À gauche, le Premier ministre britannique Boris Johnson, la chancelière allemande Angela Merkel, le président français Emmanuel Macron, le Premier ministre italien Giuseppe Conte et le président du Conseil européen Donald Tusk posent lors d'une réunion de coordination du G7 à l'hôtel du Palais à Biarritz, dans le sud-ouest de la France, le samedi 24 août 2019. (Crédit : AP / Markus Schreiber, Pool)
À gauche, le Premier ministre britannique Boris Johnson, la chancelière allemande Angela Merkel, le président français Emmanuel Macron, le Premier ministre italien Giuseppe Conte et le président du Conseil européen Donald Tusk posent lors d'une réunion de coordination du G7 à l'hôtel du Palais à Biarritz, dans le sud-ouest de la France, le samedi 24 août 2019. (Crédit : AP / Markus Schreiber, Pool)

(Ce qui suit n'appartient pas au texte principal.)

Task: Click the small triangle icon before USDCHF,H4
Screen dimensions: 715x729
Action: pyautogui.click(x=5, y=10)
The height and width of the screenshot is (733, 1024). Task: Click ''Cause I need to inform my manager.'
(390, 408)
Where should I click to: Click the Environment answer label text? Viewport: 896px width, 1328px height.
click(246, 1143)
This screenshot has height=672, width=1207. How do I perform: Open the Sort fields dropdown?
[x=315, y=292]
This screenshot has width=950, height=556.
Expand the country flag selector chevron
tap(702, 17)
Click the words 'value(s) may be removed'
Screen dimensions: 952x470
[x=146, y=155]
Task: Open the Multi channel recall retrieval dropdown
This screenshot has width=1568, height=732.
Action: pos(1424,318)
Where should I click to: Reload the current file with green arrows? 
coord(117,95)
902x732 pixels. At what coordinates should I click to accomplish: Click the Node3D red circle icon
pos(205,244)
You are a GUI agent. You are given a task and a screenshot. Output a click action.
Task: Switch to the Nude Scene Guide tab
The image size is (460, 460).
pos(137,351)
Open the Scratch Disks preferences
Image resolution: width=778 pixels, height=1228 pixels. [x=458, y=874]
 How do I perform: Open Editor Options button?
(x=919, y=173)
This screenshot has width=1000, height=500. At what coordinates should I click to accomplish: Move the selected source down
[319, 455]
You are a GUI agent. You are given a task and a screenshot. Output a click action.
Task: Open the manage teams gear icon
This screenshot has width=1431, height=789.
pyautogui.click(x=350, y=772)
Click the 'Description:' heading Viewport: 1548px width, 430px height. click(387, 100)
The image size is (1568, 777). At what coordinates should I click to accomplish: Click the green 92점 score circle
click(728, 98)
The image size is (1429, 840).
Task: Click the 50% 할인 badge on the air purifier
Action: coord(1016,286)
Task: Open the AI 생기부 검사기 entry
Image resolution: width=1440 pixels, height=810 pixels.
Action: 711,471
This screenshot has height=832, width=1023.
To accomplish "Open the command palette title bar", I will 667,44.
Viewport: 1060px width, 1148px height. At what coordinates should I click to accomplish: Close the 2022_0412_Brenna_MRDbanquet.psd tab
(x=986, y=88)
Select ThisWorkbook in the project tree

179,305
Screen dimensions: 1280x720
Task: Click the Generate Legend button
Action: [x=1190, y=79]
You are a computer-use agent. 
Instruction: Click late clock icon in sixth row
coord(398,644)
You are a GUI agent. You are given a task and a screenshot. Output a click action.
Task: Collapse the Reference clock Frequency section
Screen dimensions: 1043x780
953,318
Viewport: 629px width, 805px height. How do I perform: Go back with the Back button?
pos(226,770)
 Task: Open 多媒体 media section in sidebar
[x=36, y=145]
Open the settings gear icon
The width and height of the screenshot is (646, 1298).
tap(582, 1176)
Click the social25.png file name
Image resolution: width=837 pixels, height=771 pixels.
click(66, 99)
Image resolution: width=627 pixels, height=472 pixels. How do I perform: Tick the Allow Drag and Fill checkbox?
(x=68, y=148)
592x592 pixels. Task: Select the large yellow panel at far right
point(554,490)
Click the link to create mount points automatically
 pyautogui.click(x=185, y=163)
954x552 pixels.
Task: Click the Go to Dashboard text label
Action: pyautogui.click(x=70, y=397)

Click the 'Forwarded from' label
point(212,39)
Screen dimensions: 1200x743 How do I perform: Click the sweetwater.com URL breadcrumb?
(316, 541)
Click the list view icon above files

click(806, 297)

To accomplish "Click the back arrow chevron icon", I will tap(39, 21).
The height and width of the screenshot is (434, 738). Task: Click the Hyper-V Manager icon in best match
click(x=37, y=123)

La France, l’Allemagne et l’Italie se déclarent samedi prêtes à envisager des sanctions contre les puissances étrangères violant l’embargo sur les armes en Libye, et ont appelé « tous les acteurs étrangers à cesser leurs interférences » dans ce pays en guerre civile depuis 2011.

« Nous appelons tous les acteurs étrangers à cesser leurs interférences et respecter l’embargo sur les armes établi par le Conseil de sécurité des Nations unies », écrivent, dans une déclaration commune, Angela Merkel, Emmanuel Macron et Giuseppe Conte.

Les trois responsables européens se disent « prêts à considérer la possible utilisation de sanctions si les violations de l’embargo sur la mer, sur la terre et dans les airs se poursuivent », dans ce communiqué, publié en marge des négociations sur un plan de relance post-coronavirus à Bruxelles.

« Nous appelons toutes les parties en Libye, ainsi que leurs soutiens étrangers à une cessation immédiate des combats », ajoutent les dirigeants, qui expriment de « graves préoccupations » vis-à-vis de « l’augmentation des tensions militaires dans le pays ».

D’importants nuages de fumée s’élèvent au-dessus de bâtiments dans la capitale libyenne de Tripoli, après un bombardement qui aurait été mené par les forces de Khalifa Haftar, homme fort du pays, le 9 mai 2020. (Photo par Mahmud TURKIA / AFP)

Aucun pays n’a toutefois été nommément mentionné.

La Libye est déchirée par un conflit entre deux pouvoirs rivaux, chacun soutenu par des États étrangers : le Gouvernement d’union nationale (GNA), reconnu par l’ONU et basé à Tripoli, et le maréchal Khalifa Haftar, qui règne sur l’Est et une partie du Sud.

Le premier est appuyé par la Turquie, qui a des militaires sur place, et le second par l’Égypte voisine, les Émirats arabes unis et la Russie.

Les violations de l’embargo sur les armes, imposé en Libye depuis 2011, font l’objet d’inquiétudes grandissantes, alors que les interventions étrangères dans le conflit se multiplient.

Début juillet, le secrétaire général de l’ONU, Antonio Guterres, a dénoncé une « interférence étrangère ayant atteint des niveaux sans précédent » en Libye, avec « la livraison d’équipements sophistiqués et le nombre de mercenaires impliqués dans les combats ».